Walmart has attached AI to identify branded fishing sites on a scale
Organization: Wal-mart
Project: Fishfes
Security Leader: Jerry GislerEVP and Siso
Identifying true threats from large amounts of signals is a challenge familiar to most security functions. To address this, Walmart’s Cyber Intelligence (CI) team created a fishfase, a proprietary fishing detection machine learning model that has been trained to identify webpages similar to Walmart-branded login pages.
“The volume and flow of brand-durupa utility websites, manually processed by the CI team, has been started,” Jason O’DelVice President of Safety Operations.
The CI team created a model, which will ignore a feed of domains/websites and identify trade-branded websites, which can be further fed under detective control. Once the POC was completed, the CI team transferred PhishFace to the Secops Dev team.

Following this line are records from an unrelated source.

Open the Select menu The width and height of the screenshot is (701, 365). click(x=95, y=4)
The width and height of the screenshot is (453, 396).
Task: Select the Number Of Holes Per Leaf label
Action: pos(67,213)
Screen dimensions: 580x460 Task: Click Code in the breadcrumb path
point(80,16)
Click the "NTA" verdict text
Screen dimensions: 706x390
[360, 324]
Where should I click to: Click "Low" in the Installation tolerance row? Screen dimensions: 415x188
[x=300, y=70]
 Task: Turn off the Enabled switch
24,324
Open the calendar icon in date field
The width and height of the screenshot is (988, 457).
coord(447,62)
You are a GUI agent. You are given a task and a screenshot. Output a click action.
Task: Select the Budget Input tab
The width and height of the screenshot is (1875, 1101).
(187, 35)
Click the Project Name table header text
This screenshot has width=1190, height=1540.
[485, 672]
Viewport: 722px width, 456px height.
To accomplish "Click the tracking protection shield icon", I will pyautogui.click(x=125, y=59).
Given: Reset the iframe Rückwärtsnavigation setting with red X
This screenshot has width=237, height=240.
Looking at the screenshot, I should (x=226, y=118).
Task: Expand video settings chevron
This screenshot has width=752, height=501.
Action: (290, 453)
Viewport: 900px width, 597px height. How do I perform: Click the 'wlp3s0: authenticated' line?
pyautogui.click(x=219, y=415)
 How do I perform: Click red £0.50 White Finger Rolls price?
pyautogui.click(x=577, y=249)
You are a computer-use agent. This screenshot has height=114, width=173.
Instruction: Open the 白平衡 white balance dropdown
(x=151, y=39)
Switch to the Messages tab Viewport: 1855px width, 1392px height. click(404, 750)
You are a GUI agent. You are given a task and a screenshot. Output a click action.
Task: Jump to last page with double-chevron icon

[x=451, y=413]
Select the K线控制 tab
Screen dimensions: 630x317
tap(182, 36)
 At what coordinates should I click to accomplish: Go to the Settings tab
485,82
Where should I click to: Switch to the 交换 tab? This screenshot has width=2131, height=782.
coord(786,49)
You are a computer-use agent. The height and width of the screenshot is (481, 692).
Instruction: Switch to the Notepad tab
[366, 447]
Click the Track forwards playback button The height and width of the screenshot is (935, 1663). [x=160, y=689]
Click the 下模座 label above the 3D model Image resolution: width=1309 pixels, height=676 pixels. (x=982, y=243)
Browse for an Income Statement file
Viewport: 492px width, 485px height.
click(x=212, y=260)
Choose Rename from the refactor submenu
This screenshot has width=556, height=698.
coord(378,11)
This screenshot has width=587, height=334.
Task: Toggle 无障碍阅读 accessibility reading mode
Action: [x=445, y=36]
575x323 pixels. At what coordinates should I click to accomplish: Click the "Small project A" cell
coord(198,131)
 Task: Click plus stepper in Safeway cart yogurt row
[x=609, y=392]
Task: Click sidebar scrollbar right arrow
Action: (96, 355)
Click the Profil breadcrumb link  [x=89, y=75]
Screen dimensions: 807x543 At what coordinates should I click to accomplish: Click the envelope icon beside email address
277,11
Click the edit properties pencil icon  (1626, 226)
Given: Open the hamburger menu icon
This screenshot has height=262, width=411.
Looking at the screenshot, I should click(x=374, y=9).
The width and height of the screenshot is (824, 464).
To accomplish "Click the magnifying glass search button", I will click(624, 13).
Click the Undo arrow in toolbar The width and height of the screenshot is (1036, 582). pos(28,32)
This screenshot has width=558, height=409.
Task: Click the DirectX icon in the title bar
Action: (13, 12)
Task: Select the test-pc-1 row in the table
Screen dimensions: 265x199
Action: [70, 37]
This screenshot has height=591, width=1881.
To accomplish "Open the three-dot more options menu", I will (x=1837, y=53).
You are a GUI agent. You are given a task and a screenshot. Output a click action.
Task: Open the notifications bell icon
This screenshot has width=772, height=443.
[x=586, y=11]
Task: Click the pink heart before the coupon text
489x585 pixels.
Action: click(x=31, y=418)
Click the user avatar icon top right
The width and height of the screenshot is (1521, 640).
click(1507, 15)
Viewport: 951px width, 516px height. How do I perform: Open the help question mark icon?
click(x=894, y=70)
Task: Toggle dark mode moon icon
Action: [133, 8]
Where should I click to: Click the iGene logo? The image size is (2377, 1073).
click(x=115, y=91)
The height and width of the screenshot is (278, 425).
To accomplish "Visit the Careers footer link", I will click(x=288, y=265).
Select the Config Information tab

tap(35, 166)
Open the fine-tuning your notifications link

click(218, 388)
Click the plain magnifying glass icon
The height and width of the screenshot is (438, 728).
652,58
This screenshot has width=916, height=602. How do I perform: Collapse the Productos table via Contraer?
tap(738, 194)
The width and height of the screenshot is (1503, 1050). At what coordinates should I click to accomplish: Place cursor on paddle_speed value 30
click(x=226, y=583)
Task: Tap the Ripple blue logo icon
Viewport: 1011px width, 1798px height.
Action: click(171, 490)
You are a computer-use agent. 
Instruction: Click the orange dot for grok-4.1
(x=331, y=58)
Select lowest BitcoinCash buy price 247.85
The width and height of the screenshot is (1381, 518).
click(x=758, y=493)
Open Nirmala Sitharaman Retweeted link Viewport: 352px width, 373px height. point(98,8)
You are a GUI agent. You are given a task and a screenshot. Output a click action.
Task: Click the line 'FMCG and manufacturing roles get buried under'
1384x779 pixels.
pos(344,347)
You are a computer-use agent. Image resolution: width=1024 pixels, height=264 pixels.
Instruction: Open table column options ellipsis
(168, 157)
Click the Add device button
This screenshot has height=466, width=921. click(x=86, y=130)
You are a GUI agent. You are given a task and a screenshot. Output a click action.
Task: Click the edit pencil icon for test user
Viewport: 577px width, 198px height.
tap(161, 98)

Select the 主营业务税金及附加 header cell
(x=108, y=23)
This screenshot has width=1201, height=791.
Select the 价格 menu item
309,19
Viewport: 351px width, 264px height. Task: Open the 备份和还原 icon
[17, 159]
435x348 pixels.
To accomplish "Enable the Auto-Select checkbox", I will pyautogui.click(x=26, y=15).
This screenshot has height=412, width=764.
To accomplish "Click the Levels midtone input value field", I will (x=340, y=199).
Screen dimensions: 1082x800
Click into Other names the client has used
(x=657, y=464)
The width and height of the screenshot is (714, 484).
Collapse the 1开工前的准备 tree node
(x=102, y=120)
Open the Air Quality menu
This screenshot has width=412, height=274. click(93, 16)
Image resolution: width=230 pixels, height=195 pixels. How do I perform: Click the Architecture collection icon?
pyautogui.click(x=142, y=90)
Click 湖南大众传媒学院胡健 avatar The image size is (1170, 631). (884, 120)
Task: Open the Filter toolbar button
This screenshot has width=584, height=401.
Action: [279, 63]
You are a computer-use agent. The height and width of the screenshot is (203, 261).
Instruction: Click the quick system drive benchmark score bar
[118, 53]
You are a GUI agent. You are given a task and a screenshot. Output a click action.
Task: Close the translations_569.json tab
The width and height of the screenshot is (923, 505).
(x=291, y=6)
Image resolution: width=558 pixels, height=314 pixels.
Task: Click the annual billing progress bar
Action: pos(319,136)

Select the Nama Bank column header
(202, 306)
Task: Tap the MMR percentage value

“The primary function of the project was to reduce the amount of signals for the potential hazards, potentially harmful and brand-behavior websites identifying analysts,” explains O’Del, “it supports analysts in identifying websites that are potentially harmful and brand-behavior,” saying that it has given adequate increase in analyzer efficiency and effectiveness. “
He said, “In the past, analysts faced a huge amount of information, which was almost impossible to review on time. The project presented the flow of data in a managerial amounts, allowing a small team of analysts to provide timely reviews efficiently,” he says.
The project reduced the number of about 98.5% items on an average, making analysts redirected its efforts for high-primary strategic activities. It has also gained 98% accuracy, directly analyzer, Gavin Clarke, a group director of safety operations, explains the danger detection, increasing the allocation of productivity and resource allocation.
Fishfase is having an important impact, O’Del says, “To give the organization the ability to recognize malicious sites quickly, on scale, and feed other spy controls for real -time functions. Such a model can analyze web pages rapidly, thousands of webpages can adapt to new fishing pages without continuous manual updates.